Note: only pedigree samples have genotyping errors introduced;
--retain_extra
samples maintain their original calls
SNP array genotype calling works by clustering allele intensities among a set
of samples. So if an individual is truly homozygous, its intensities are more
likely to fall in either the correct cluster or the heterozygous cluster, with
a lower probability of being called homozygous for the opposite allele. While
we are unaware of a study that looks at error rates by "true" genotype class in
SNP array data, the --err_hom_rate
option provides the ability to produce
different rates of errors for genotypes that are truly homozygous. The default
rate for generating an erroneous genotype that is homozygous for the opposite
alleles relative to the truth is 0.1. That is, when a homozygous genotype is
set to an erroneous value, 10% of the time it is set homozygous for the opposite
allele, and 90% of the time is heterozygous. For equal rates of both these
classes, set the rate for this option to .5.
As real data includes missingness, the simulator introduces missing genotype calls at a rate specified by this parameter, with a default of 5e-3. Set this value to 0 for no missing genotypes.
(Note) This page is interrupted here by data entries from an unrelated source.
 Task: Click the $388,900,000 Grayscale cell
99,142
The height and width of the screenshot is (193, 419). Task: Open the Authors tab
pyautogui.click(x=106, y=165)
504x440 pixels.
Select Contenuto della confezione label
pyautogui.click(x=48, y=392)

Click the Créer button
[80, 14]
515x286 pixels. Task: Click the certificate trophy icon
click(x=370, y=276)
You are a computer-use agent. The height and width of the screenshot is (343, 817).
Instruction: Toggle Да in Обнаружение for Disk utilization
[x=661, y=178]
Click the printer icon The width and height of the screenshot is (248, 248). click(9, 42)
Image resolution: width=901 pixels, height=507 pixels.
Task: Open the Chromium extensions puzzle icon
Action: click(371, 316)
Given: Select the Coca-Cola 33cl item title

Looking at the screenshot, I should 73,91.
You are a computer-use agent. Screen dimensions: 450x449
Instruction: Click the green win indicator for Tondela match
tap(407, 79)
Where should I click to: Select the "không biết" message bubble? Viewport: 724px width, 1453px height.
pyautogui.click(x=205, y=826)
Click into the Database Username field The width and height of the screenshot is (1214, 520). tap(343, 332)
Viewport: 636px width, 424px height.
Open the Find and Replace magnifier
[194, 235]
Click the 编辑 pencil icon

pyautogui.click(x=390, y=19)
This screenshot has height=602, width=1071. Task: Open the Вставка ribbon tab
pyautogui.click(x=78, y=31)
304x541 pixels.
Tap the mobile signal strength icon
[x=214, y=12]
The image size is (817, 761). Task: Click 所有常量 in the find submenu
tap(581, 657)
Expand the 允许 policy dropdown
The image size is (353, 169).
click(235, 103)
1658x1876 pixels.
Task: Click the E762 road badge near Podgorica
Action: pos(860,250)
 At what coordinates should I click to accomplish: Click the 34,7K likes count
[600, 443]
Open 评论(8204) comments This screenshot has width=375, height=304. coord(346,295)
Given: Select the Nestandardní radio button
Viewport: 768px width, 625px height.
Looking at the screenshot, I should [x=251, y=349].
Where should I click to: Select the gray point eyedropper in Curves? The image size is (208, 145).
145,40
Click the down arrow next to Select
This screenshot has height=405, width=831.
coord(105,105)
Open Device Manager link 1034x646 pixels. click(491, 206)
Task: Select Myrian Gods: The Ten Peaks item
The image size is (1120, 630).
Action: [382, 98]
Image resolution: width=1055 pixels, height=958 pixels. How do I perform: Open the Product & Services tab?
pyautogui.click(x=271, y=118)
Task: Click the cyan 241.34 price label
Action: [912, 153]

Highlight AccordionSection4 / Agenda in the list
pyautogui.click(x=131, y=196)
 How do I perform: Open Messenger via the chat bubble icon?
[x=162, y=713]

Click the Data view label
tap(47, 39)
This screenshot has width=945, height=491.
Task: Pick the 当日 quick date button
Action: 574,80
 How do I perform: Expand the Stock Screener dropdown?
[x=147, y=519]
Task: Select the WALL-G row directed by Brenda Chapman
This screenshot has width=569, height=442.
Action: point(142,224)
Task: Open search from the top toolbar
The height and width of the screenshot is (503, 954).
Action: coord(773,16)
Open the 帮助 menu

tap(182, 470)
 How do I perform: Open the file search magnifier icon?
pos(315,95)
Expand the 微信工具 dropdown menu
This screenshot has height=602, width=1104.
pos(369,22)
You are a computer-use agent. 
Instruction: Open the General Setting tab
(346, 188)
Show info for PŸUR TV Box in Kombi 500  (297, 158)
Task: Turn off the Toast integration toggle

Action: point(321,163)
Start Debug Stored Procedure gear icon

Note: only pedigree samples have sites set to missing; --retain_extra
samples maintain their original calls
By default the simulator produces a VCF that does not contain phase information.
The --keep_phase
option will instead generate a VCF that maintains the
phase of all samples.
Ped-sim assigns input samples as founders in the pedigrees it simulates. The
--founder_ids
option prints a file called [out_prefix].ids
that contains
two columns listing each founder sample id followed by the corresponding input
sample id Ped-sim assigned to that founder.
The simulator uses samples from the input VCF as founder individuals, and will
exit if more founders are needed than available in the input VCF. If requested
using --retain_extra
, the program will also print a specified number of input
samples that were not used as founders in the simulations. If the number is
less than 0 (e.g., --retain_extra -1
), the simulator prints all unused input
samples. If the value is greater than 0, say 100, but fewer than this number of
unused samples exist, the simulator prints all the available samples. When the
requested number to print is less than the number available, the simulator
randomly selects the samples to print from among all that were not used as
founders.
The plot-fam.R
script can be used to plot the pedigree structures produced by
ped-sim
(or indeed for any PLINK format fam file). It requires the
kinship2
R package and works by running
./plot-fam.R [base name]
This plots all pedigree structures given in the [base name].fam
file. The
output files are named [base name]-[family id].pdf
, with a file for each
family id (first column) in the fam file.
Be mindful of the number of files this will produce: it generates a pdf for each copy of all the family structures in the file. It may be helpful to run Ped-sim with the number of copies of each structure set to 1 when using this script to check your structures.